LATROBE, PA — Saint Vincent College recently received a $150,000 National Science Foundation (NSF) grant with Dr. Mary Regina Boland, C’10, assistant professor of data science, as principal investigator. This funding is part of a $1 million grant with three other institutions: University of Pennsylvania, University of Iowa and University of Virginia.
The project is titled “Personal Determinants of Health-Enhanced Machine Learning Models for Early Prediction of Alzheimer's Disease and Related Dementias.” Fruits of this project will advance national health and promote science and technology development by providing algorithms, software and systems that can train machine learning models on electronic health records for accurate and early prediction of Alzheimer’s Disease and Related Dementias (ADRD).
ADRD are debilitating conditions that affect over 5 million people over the age of 65, characterized by progressive memory loss, cognitive impairment and personality changes, which can further evolve to dementia and death.
The population of the United States is aging, as evidenced by the “Vintage 2024 Population Estimates” released in June by the US Census Bureau. The findings reported that older adults outnumber children in 11 states and nearly half of US counties.
Simultaneously, the number of US citizens suffering from ADRD is growing. Boland warns that unless research provides solutions for early identification and treatment of ADRD, the burden on the nation’s healthcare system will be unparalleled.
“The purpose of this project is to learn patterns from those who have or had ADRD in the past to understand those who may be developing ADRD,” she said. “This could enable us to identify ADRD early and also identify risk factors that could be treated at an earlier stage. With earlier treatment, we are hoping the effects of this devastating disease will be ameliorated.”

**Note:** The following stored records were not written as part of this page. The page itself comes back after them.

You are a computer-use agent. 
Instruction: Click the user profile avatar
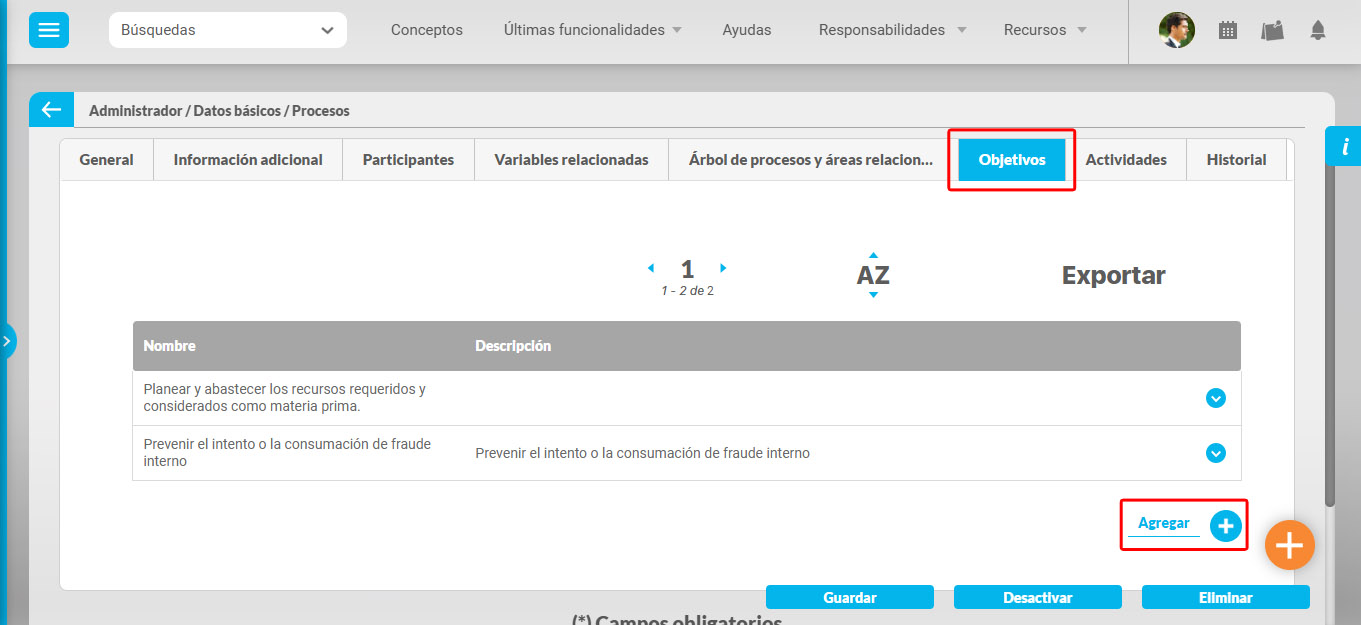(x=1176, y=30)
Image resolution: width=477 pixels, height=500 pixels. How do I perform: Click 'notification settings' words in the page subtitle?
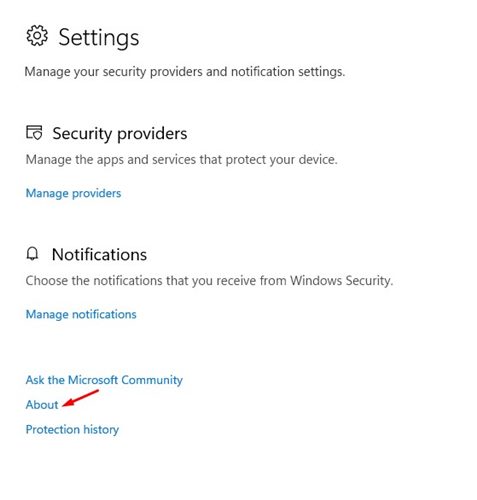tap(288, 72)
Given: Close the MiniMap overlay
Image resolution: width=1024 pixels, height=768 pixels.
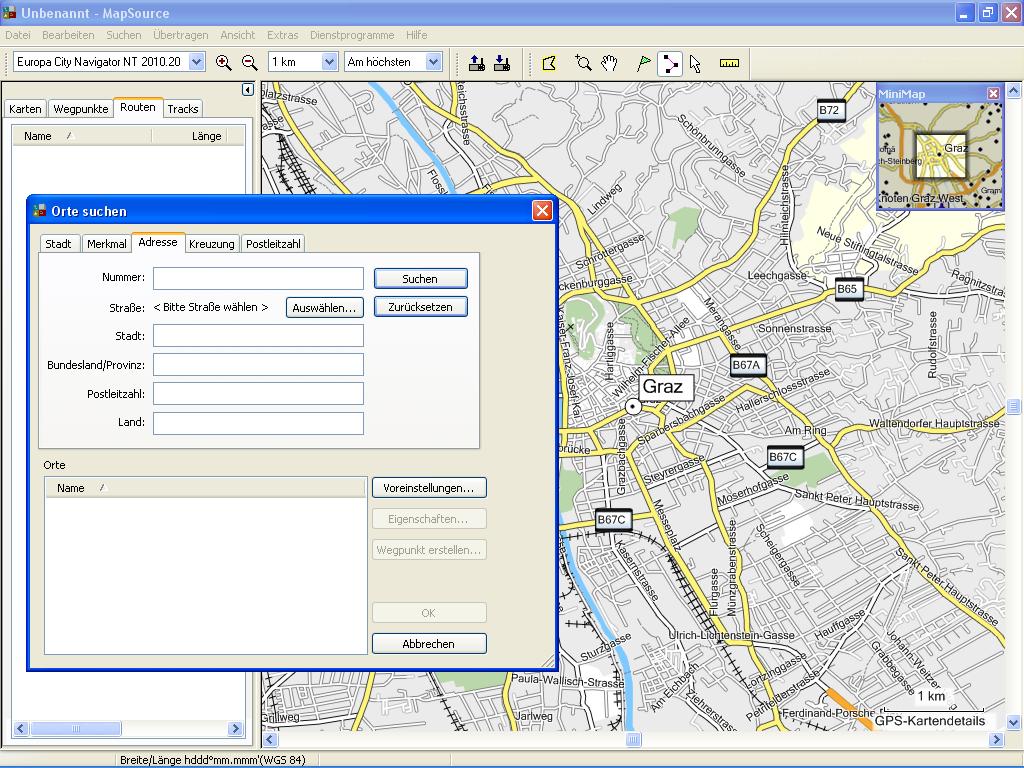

Recent studies have shown that personal risk factors such as education, employment and lifestyle or family history significantly influence ADRD onset and progression.
These factors, however, are not recorded in a structured format within existing electronic health records. Personal risk factors are often embedded within the free text of clinical notes or discharge summaries that are not easily searchable, computable or standardized. This creates a major technical barrier for their integration into ADRD prediction models.
The research project aims to develop a computational platform using novel machine learning and natural language processing methods to automatically extract personal risk factors from clinical narratives within electronic health records and leverage them for accurate and early prediction of ADRD. Boland hopes the research identifies existing ADRD risk factors and uncovers new risk factors.
“By learning new risk factors and understanding the patterns of these risk factors, we hope to both identify ADRD earlier in the disease and also identify potential avenues for treatment and other therapies,” she said.
Certain individuals develop ADRD at a younger age, Boland added, and/or also progress more rapidly than others once they are diagnosed. The reasons are unclear but can be due to different factors, including exposure to various toxins. Patients with a greater lifetime exposure to a toxin will suffer greater effects from that toxin, therefore any toxins implicated in ADRD will more affect those with a longer exposure.
“Because toxin exposures vary by where we live and work, this effect can result in differential exposures among individuals,” Boland said. “This results in diversity among the ADRD phenotype observed among various populations.”
The work will continue for several years with an estimated end date of Sept. 30, 2029.
Boland has been studying population-level differences in disease risk and exposure risk for over a decade and has investigated specific environmental exposures and less specific ones, such as seasonal variability. She has long been fascinated by hidden differences among individuals that can alter disease risk—sometimes termed latent disease—including hidden genetic or environmental differences.
Boland’s interest in the environmental causes of diseases stems from growing up near an area that was deemed a superfund site by the US Environmental Protection Agency (EPA). Thousands of contaminated sites—or superfund sites—exist in the country due to hazardous waste being dumped, left out in the open or otherwise improperly managed. These sites include manufacturing facilities, processing plants, landfills and mining sites, according to the EPA.
“I witnessed several individuals who I grew up with die at a very early age,” Boland said, “and in many cases, it was difficult to identify the cause until much later.”
Looking ahead, Boland hopes to engage students with this research project to help them learn skills with real-world datasets to health analytics and ADRD.
“We need to train the future generation of scientists, researchers and analysts to be able to study and conduct ethical research,” Boland said. “I have had the pleasure of interacting with several students who have helped with literature review, and I am hoping to include them in modeling in the future.”
This is Boland’s second NSF grant as principal investigator while at Saint Vincent College. The first, also in association with three other institutions of higher education, and for the award period 2024-2027, is titled “Strengthening Collaborative Advancements Leveraging Equitable University Partnerships.” Fellow principal investigators for this grant are Fr. Michael Antonacci, O.S.B., C’07, S’14, associate professor of physics, and Dr. Stephen Jodis, dean of the Herbert W. Boyer School of Natural Science, Mathematics and Computing.
Boland also published a textbook with Springer Nature in January titled “Health Analytics with R: Learning Data Science Using Examples from Healthcare and Direct-to-Consumer Genetics.” Since its release, the textbook has sold over 5,000 copies both online and in print.